Material for this exercise below:

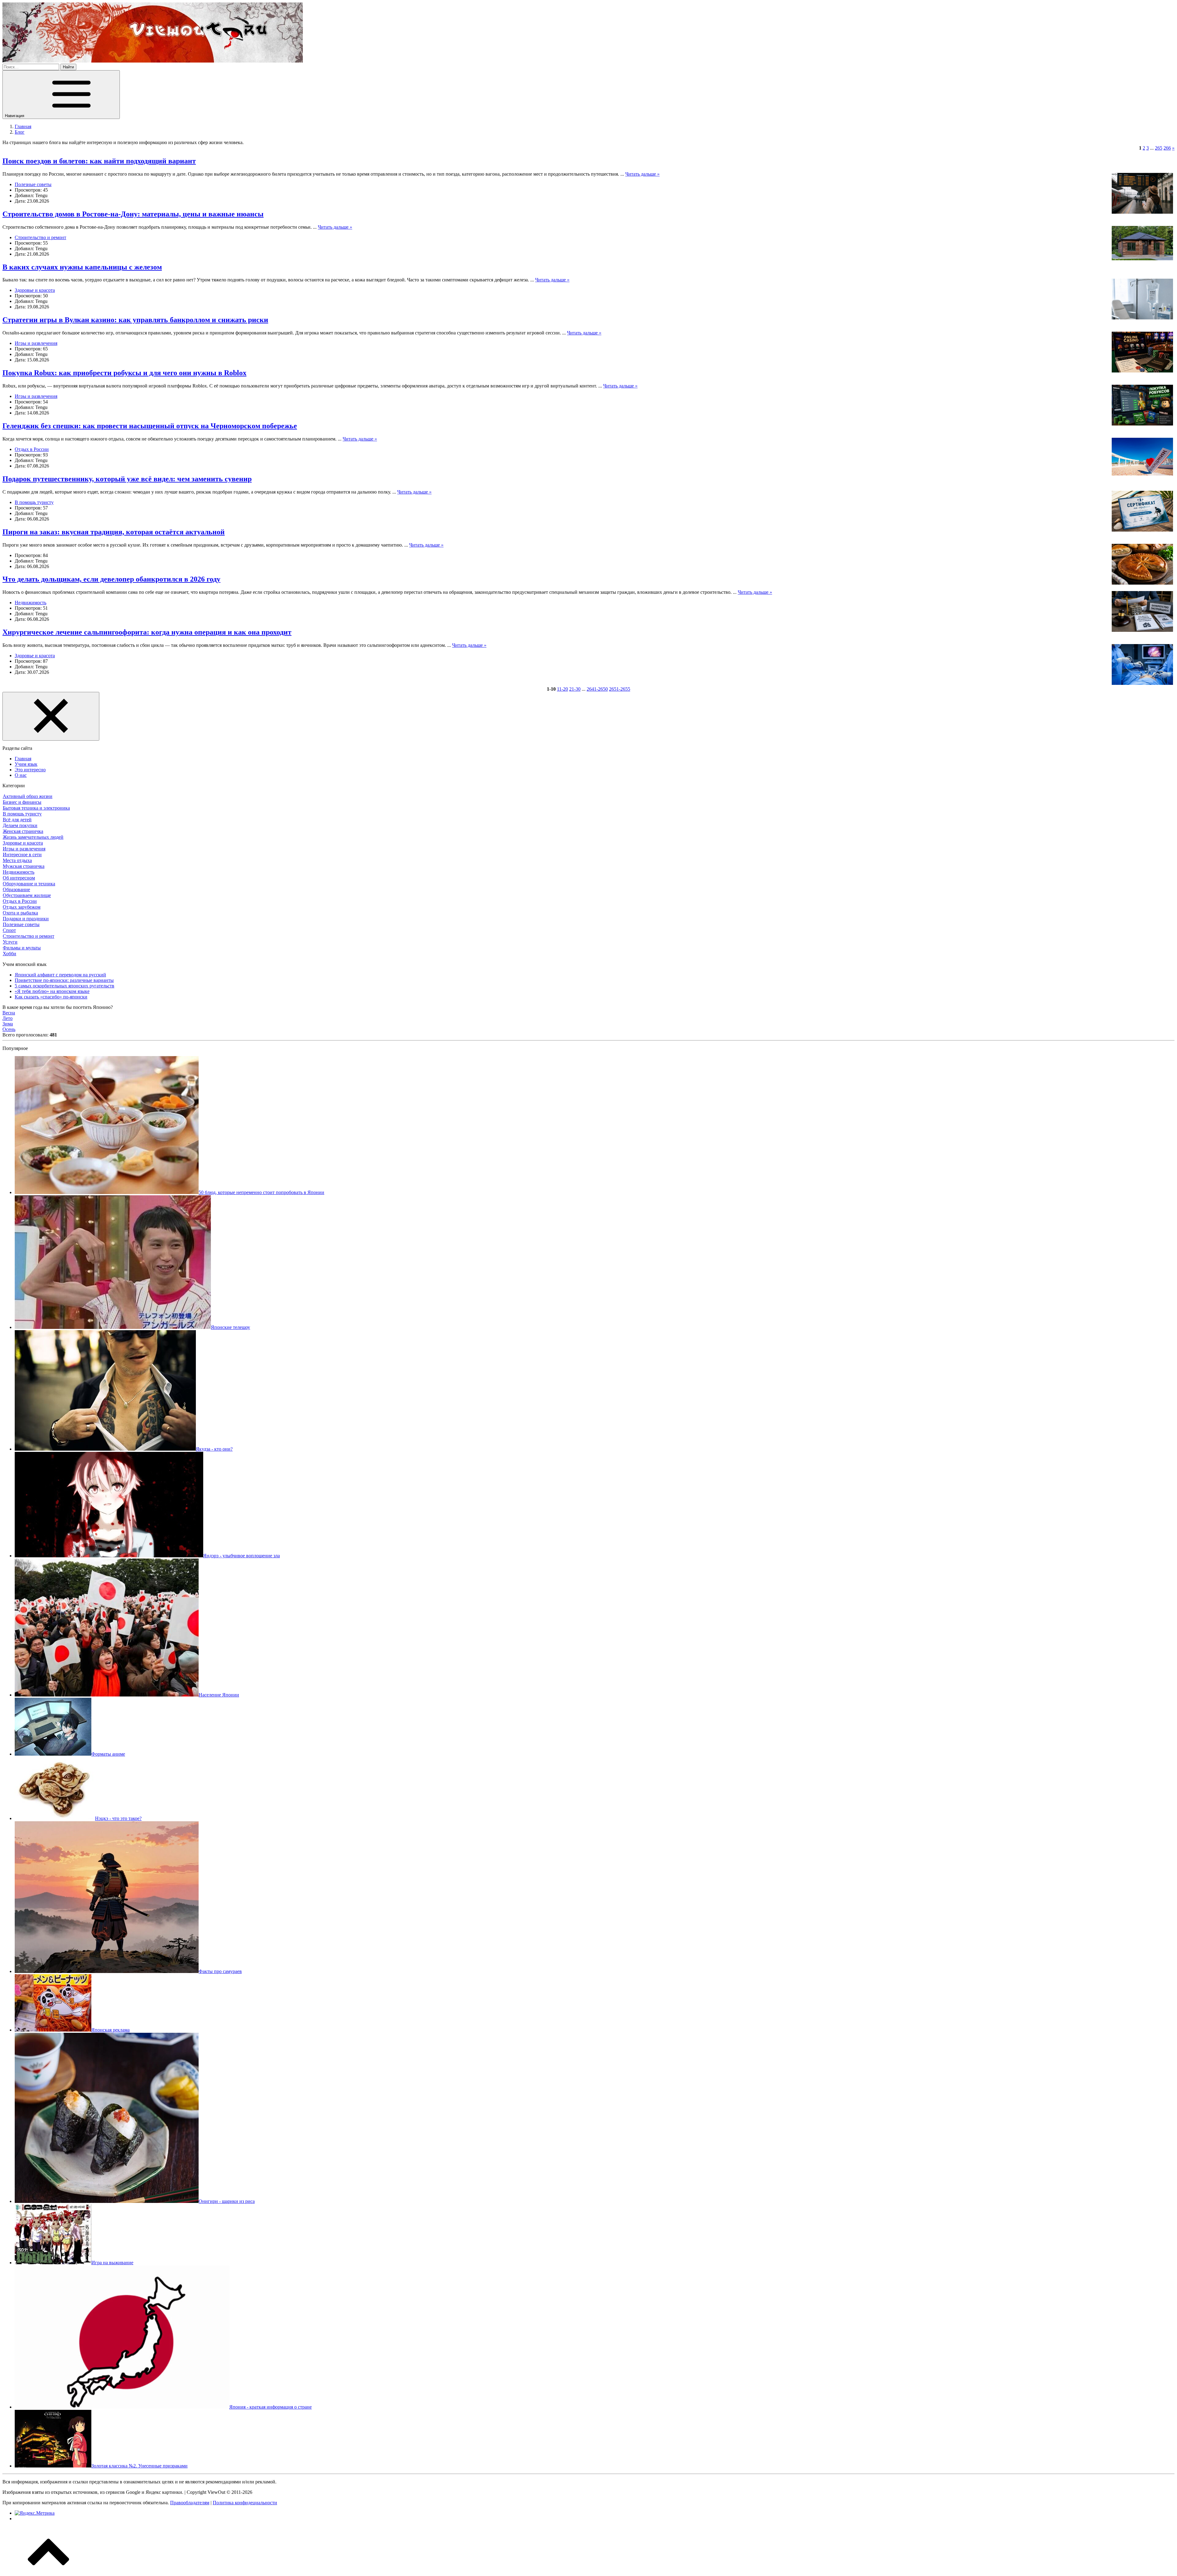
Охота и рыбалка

End of Material for this exercise.
Material for this exercise below:

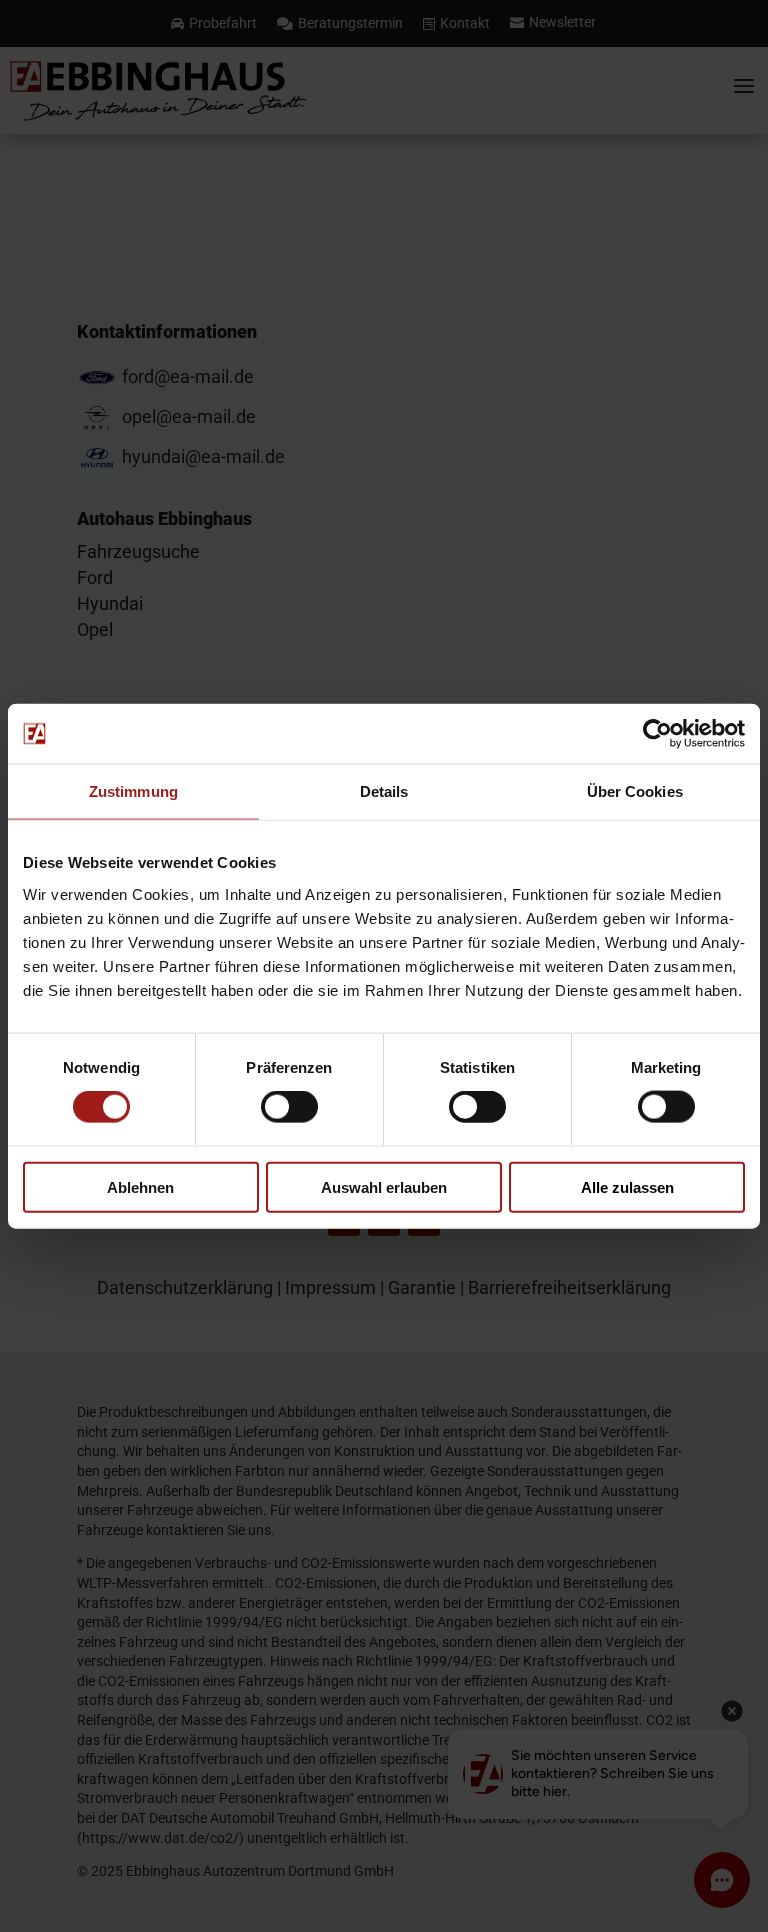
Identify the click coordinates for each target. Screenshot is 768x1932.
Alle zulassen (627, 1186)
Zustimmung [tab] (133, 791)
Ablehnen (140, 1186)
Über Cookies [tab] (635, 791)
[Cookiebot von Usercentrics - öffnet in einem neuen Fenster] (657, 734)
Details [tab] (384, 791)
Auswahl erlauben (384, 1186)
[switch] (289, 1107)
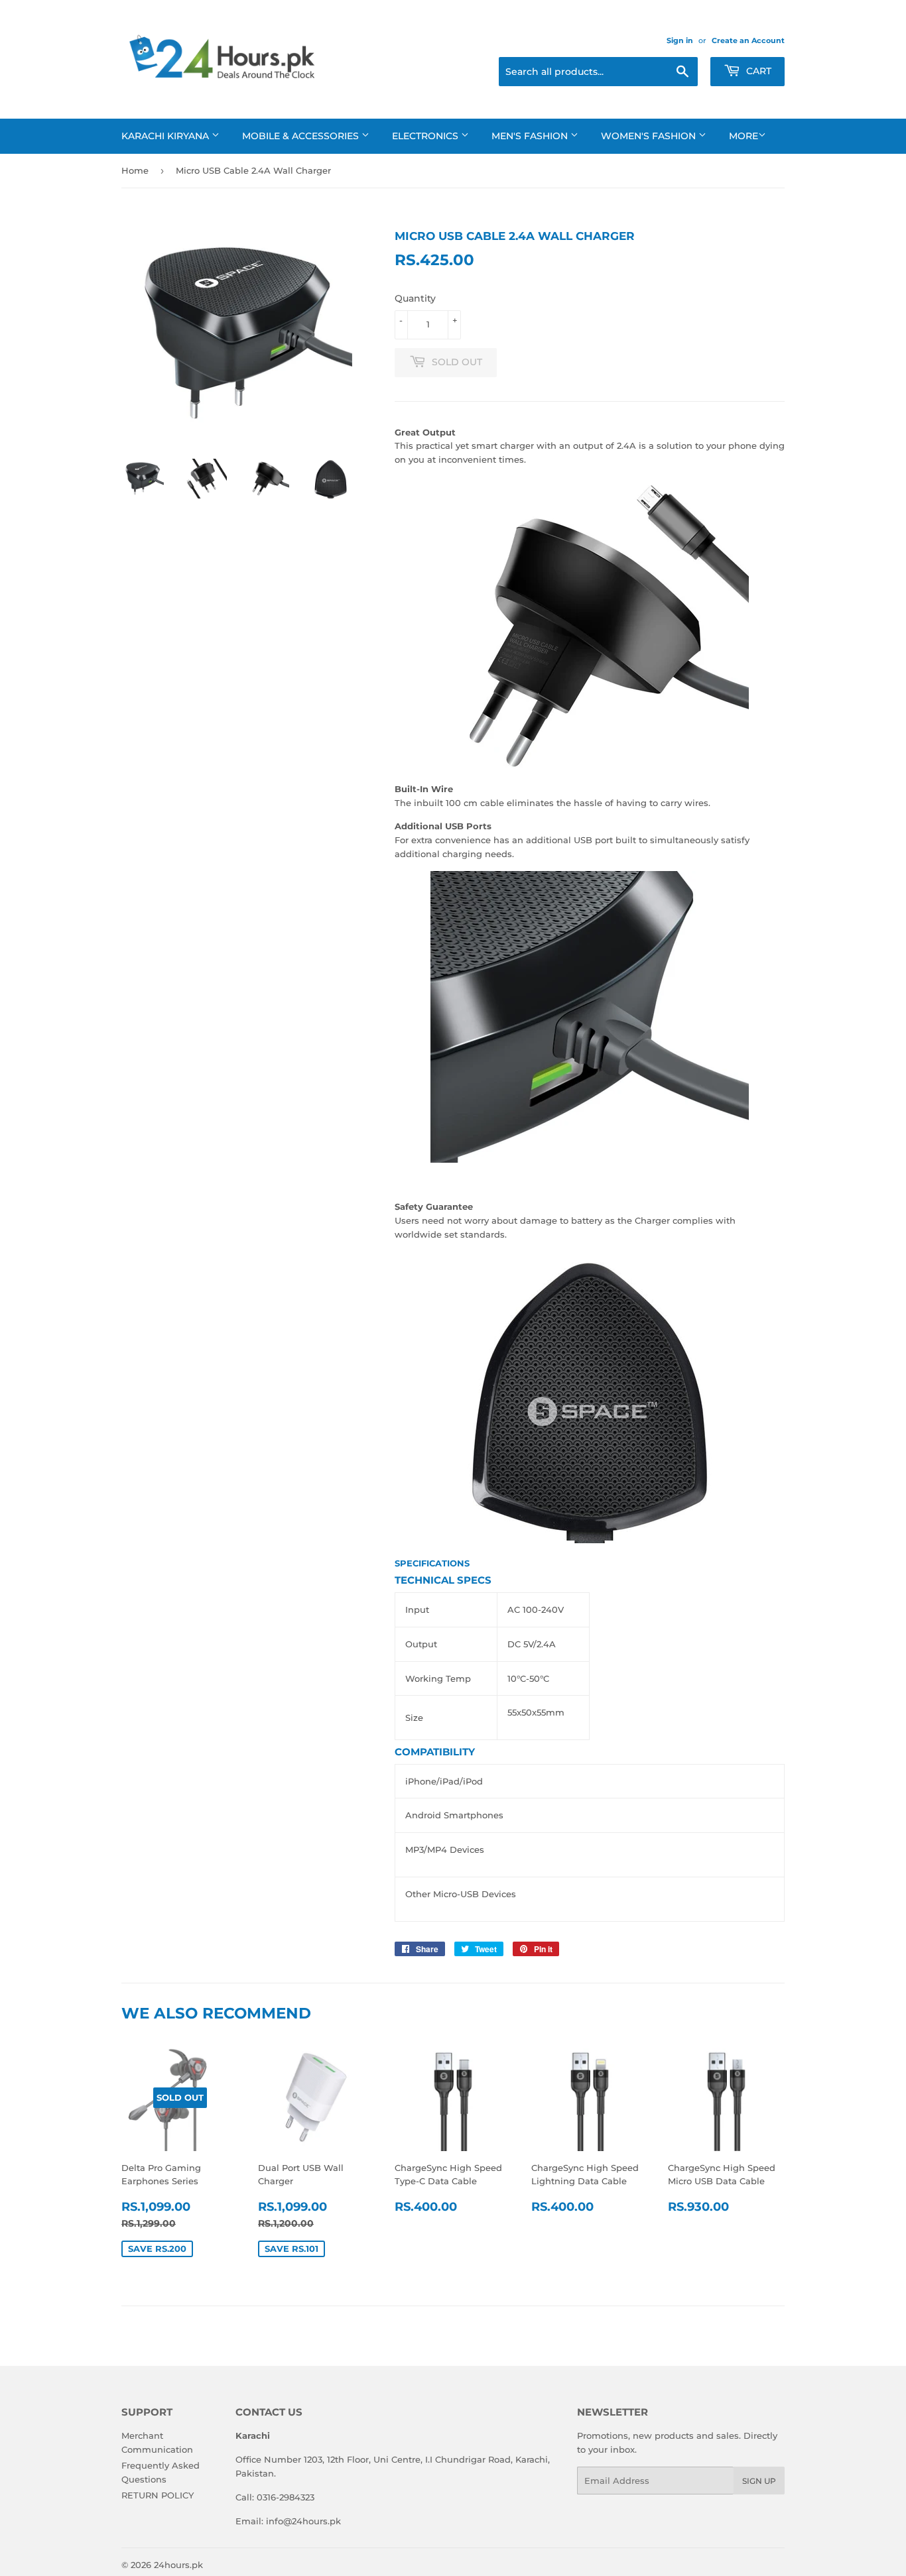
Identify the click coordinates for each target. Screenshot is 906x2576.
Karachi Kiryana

End of Material for this exercise.

» **The task**:
Where the string "Identify" appears in a line of the listing, copy that line.

» **Solution below**:
Identify the click coordinates for each target. Screenshot is 768x1932.
Identify the click coordinates for each target. Screenshot is 906x2576.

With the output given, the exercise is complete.